WHAT TO PRODUCE
Retype exactly the lines below, starting with the line that contains "You are a GUI" and ending with the last line; leave out any pictures.

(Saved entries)
_ _ _ _ _
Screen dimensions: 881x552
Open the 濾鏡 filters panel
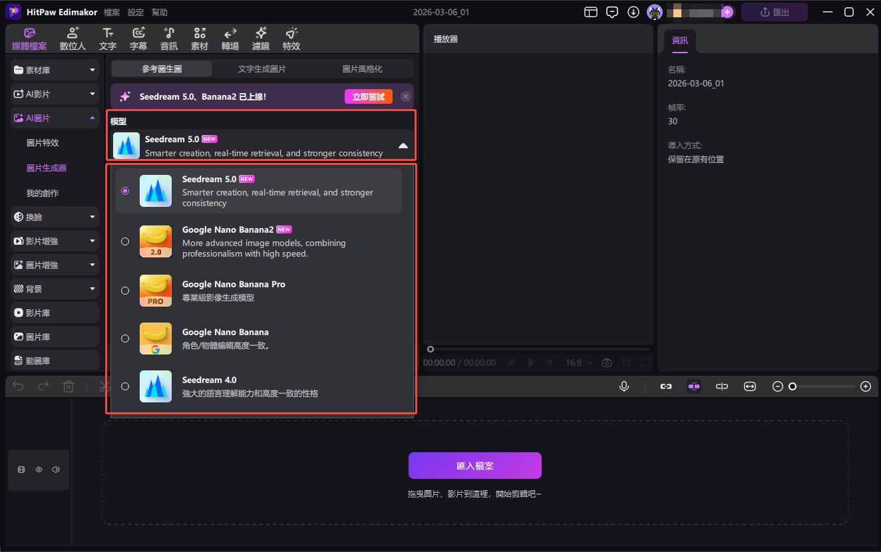[261, 39]
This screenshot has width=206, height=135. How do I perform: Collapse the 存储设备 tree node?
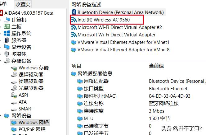pyautogui.click(x=1, y=61)
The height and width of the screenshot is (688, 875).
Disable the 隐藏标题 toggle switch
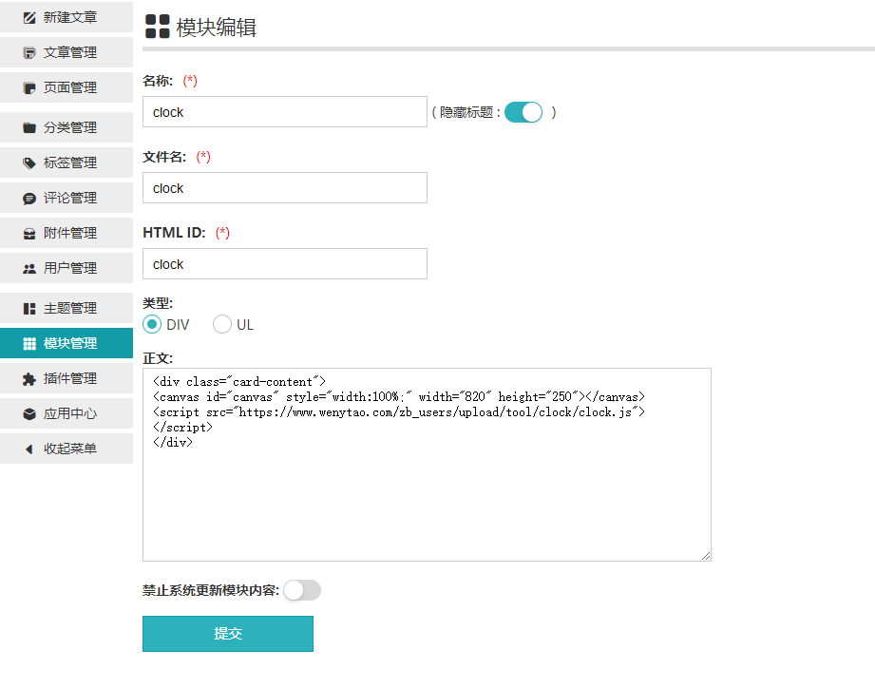pyautogui.click(x=523, y=111)
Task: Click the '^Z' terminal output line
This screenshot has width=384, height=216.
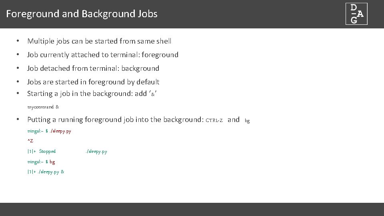Action: click(x=30, y=140)
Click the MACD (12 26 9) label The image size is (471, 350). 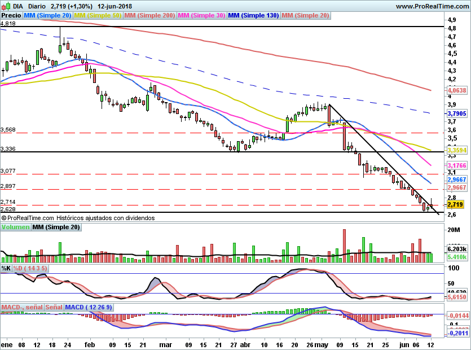[89, 307]
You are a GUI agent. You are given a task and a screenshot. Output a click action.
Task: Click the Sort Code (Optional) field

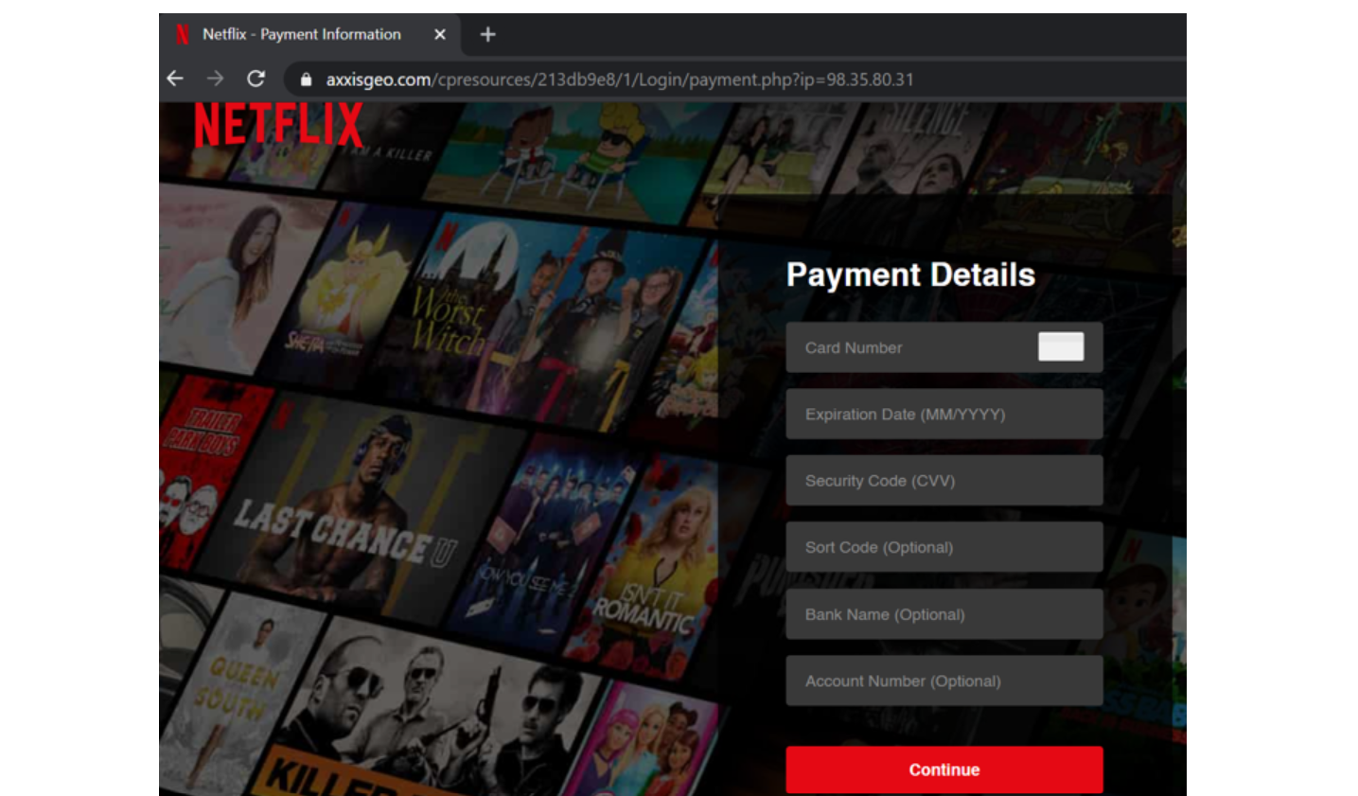click(944, 547)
_ _ _ _ _
SOLUTION FOR THIS EXERCISE
You are a GUI agent. You are given a task and a screenshot. Output a click action.
Task: Click the Sort Code (Optional) field

click(944, 547)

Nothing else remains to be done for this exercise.